FRANKFORT (AP) — At least 62,000 convicted felons in Kentucky will have the opportunity to wipe their records clean in part because a 45-year-old man convicted of stealing car radios 27 years ago convinced a powerful Republican lawmaker to change his mind.
West Powell was just 18 years old when he decided his Chevrolet Cavalier deserved a better radio. He could not afford to buy one, so he convinced his older brother, Marvin, to help him steal some from an auto salvage yard in Campbell County, Kentucky, just south of Cincinnati.
They were caught, and Powell wound up with a felony conviction. He's had trouble getting and keeping a job ever since. He told his story to a committee of state lawmakers in October who were considering a bill that would let some felons erase their criminal records. It was the kind of hearing that typically features carefully crafted testimony that rarely if ever budges lawmakers off of entrenched partisan views.
But Powell's testimony was different. It had such an impact on Whitney Westerfield, the Republican chairman of the Senate Judiciary committee, that he reversed his long-held opposition on the spot. Before the meeting was over, he was sending messages to his Republican colleagues telling them they had to pass the bill.
"This guy has done what we ask everybody in the justice system to do: correct the behavior and don't do it again," Westerfield said. "We ought to be able to help that guy."
Powell spent a year in prison for violating his probation, where he said guards and fellow inmates told him he would be back.
"No I won't," Powell said.
He kept his word. For the next 27 years Powell lived a clean life with no arrests. But he's struggled to get by.
"I have this mark on me, it's like the mark of the beast or something," he said. "Every time you apply for a job they ask you have you been convicted. ... So you lie, you work two or three weeks, four weeks, then they find out and fire you. But three or four weeks of work beats no work. So I did it. I did it for years. Just hopping from job to job."
Now living in Ohio, he has a family and has gone back to school to become a physical therapist. He is scheduled to start his clinical rotations next year. But before he can do that, he has to pass a background check.
One night in October, he asked his brother, Marvin, for a different kind of favor: drive him to Kentucky to testify before Westerfield's committee on a proposal to allow certain convicted felons to erase their criminal records.
But the odds were long. For years, advocates had pushed for similar legislation, only to see it die in the Republican-controlled Senate. Westerfield was running for attorney general at the time, making it even more difficult for him to change his political positions. Westerfield lost the November 2015 race.
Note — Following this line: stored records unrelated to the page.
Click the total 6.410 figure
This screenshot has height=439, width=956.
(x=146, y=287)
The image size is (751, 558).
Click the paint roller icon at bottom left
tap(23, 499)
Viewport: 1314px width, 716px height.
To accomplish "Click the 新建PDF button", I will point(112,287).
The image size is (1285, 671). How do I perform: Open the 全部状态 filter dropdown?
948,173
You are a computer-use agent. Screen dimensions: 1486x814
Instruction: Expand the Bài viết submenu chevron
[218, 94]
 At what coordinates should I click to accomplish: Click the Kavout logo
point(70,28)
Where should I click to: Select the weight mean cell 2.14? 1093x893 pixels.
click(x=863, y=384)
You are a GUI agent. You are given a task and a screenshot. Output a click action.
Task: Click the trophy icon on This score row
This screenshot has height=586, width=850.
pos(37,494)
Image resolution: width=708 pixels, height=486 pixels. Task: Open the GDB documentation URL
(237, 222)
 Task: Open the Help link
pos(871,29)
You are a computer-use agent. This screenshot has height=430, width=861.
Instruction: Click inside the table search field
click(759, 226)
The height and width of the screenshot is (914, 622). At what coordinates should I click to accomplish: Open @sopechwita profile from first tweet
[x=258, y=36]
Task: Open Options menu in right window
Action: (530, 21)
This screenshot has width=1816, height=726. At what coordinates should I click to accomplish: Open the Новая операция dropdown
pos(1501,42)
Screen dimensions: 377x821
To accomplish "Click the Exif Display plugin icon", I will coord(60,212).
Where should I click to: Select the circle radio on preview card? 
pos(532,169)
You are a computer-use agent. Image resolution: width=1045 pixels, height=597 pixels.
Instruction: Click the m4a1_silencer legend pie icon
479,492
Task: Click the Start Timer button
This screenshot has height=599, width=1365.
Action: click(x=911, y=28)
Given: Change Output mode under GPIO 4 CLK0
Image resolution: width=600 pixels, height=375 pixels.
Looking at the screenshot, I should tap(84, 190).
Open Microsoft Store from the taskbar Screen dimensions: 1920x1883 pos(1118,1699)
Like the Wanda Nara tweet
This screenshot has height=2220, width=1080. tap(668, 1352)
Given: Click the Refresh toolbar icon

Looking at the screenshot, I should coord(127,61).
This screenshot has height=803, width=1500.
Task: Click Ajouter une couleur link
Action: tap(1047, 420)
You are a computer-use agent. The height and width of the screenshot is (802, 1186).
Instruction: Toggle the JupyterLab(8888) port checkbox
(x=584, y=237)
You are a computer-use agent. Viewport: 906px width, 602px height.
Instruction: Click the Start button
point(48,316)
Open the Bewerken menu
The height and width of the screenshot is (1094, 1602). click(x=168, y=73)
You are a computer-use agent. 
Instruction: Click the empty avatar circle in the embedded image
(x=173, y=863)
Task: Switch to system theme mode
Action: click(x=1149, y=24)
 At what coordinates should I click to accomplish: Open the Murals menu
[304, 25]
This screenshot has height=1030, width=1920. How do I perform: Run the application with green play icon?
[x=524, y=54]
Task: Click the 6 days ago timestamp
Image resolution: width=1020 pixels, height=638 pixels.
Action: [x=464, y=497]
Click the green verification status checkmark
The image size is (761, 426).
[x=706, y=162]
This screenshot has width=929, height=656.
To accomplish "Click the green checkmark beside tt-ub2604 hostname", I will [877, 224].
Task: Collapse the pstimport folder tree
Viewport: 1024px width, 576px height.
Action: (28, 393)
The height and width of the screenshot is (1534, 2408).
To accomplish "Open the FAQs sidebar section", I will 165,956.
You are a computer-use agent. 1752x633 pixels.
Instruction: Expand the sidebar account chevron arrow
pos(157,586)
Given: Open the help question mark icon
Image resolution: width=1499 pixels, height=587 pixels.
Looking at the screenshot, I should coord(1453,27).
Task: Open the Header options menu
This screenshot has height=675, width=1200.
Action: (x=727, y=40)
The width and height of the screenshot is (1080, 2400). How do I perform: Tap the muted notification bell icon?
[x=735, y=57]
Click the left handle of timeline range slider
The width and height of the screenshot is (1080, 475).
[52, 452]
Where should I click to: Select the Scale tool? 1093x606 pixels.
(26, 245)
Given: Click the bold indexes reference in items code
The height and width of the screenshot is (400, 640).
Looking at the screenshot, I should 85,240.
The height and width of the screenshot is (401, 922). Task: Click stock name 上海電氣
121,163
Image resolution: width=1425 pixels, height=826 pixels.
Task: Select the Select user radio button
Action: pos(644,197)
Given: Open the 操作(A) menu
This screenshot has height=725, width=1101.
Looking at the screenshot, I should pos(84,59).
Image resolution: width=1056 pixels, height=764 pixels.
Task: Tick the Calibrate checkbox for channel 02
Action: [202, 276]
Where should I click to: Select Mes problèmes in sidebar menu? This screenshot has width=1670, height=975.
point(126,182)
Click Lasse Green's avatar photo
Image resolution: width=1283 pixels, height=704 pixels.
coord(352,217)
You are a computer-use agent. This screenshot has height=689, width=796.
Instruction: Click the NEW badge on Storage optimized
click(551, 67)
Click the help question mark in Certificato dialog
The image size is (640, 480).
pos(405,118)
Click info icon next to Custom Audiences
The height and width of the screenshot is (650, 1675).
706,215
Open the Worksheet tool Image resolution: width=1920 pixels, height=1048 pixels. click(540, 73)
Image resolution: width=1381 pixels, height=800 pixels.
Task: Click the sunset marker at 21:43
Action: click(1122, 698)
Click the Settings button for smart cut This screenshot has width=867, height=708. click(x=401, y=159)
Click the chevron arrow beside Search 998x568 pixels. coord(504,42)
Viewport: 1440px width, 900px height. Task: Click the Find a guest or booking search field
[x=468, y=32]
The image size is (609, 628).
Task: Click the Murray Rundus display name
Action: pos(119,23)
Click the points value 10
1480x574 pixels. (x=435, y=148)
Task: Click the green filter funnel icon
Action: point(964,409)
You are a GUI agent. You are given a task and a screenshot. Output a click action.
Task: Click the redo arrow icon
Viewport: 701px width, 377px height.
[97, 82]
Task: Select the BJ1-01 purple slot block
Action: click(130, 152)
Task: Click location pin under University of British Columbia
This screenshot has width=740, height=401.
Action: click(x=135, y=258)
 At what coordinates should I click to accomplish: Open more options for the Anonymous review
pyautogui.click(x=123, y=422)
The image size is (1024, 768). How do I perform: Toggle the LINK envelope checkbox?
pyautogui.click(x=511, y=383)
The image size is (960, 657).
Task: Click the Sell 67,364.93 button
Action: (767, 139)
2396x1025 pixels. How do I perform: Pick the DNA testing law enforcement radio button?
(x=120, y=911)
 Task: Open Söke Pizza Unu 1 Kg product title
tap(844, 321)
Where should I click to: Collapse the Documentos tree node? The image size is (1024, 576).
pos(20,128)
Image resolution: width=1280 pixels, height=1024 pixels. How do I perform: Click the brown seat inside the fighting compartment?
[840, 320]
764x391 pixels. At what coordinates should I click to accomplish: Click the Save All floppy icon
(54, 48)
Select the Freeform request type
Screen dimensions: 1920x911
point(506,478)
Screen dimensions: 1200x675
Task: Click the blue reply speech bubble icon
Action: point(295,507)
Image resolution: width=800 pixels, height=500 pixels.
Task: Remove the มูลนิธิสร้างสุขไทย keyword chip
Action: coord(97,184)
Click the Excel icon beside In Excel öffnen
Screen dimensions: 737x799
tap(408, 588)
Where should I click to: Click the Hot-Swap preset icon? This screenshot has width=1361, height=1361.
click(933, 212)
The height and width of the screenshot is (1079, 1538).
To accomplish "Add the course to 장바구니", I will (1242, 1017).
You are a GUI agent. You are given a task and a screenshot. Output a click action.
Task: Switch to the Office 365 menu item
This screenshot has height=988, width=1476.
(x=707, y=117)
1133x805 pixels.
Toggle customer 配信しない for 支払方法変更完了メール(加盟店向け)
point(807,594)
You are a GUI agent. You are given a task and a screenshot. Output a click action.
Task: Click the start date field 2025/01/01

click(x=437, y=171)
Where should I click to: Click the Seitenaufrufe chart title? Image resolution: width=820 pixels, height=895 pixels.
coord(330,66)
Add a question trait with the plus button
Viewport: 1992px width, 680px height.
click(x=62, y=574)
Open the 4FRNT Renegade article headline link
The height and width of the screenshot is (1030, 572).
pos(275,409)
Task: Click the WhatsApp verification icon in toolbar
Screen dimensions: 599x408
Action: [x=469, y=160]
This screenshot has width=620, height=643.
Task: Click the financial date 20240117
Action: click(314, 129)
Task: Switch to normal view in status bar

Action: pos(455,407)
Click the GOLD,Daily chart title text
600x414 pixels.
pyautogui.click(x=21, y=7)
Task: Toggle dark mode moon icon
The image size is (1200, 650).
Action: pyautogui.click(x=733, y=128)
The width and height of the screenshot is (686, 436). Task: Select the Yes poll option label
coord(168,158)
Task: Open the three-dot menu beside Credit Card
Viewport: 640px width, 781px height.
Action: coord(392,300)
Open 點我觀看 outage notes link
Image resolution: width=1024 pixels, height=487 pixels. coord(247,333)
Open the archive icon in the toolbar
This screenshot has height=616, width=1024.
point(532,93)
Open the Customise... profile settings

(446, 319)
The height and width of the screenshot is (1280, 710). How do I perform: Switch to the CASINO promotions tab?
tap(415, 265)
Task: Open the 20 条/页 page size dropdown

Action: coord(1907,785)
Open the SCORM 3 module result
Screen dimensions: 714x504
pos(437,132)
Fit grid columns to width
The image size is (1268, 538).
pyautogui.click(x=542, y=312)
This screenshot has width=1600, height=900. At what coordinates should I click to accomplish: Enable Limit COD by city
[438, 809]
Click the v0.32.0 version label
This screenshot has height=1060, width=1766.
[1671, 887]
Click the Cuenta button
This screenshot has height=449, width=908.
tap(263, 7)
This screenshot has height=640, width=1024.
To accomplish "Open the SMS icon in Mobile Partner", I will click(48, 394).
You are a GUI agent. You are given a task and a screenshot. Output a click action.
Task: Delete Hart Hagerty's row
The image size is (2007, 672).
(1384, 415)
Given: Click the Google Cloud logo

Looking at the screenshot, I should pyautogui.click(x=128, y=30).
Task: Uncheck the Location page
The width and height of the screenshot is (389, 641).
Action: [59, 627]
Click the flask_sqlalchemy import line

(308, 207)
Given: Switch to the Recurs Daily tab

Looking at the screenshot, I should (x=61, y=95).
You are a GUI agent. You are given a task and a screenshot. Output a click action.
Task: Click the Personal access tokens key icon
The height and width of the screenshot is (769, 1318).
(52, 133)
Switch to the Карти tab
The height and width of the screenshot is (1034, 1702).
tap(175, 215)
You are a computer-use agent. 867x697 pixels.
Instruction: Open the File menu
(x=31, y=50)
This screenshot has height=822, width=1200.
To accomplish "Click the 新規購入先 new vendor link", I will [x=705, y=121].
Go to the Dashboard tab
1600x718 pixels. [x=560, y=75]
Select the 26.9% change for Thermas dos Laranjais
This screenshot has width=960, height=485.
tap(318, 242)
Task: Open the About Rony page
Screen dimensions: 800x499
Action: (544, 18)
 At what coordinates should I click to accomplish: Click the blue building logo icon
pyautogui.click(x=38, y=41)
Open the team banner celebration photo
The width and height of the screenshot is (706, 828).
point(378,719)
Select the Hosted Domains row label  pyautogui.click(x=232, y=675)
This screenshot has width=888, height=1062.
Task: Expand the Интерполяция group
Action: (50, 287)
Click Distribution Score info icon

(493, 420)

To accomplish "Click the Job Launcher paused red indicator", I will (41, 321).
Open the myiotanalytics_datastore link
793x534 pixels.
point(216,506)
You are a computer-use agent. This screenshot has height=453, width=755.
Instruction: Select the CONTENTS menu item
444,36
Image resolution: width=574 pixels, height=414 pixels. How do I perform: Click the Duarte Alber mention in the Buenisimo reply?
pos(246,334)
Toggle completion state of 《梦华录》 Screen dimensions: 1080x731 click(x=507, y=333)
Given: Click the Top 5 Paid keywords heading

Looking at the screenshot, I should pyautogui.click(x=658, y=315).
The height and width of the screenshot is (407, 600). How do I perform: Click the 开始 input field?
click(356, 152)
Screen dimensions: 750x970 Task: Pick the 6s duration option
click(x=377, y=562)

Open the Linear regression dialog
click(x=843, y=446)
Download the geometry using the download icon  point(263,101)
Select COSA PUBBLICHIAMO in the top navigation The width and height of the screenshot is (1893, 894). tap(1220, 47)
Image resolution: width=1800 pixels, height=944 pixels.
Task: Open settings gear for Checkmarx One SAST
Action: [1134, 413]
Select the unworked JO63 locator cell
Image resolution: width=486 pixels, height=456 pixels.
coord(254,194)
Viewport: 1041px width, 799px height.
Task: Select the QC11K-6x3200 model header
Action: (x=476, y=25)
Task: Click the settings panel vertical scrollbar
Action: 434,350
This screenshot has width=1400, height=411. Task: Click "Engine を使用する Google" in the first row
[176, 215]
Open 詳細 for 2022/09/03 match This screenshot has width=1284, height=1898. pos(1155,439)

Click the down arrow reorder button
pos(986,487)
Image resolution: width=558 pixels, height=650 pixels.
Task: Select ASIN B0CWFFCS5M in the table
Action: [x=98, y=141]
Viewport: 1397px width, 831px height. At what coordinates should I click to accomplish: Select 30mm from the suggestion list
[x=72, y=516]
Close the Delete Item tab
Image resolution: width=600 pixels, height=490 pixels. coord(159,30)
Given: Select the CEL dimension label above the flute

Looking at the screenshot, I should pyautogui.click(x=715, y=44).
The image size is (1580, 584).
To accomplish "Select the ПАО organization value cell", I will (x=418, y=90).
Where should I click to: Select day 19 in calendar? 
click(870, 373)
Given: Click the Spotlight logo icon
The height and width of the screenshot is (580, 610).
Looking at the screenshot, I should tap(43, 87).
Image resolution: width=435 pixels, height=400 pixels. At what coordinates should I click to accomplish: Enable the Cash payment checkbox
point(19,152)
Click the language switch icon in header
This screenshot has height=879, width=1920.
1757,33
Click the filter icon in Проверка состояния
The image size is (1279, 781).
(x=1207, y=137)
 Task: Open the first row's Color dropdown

Two months later, Westerfield began working on the bill. The final version lists 61 specific felonies that may be vacated. Felons would have to wait five years after completing their sentences before asking a judge to vacate their judgments, and anyone with multiple convictions would be ineligible.
The bill passed the House and the Senate. Gov. Matt Bevin is scheduled to sign it into law Tuesday.
Democratic state Rep. Daryl Owens, the bill's chief sponsor who has been trying to pass it for at least six years, said Westerfield's change of heart was "critical" to its passage.
Powell said he did not know of Westerfield's full role until a reporter told him about it.
"This has been a cross to bear for many years for me," he said. "I'm glad that, you know, someone finally listened."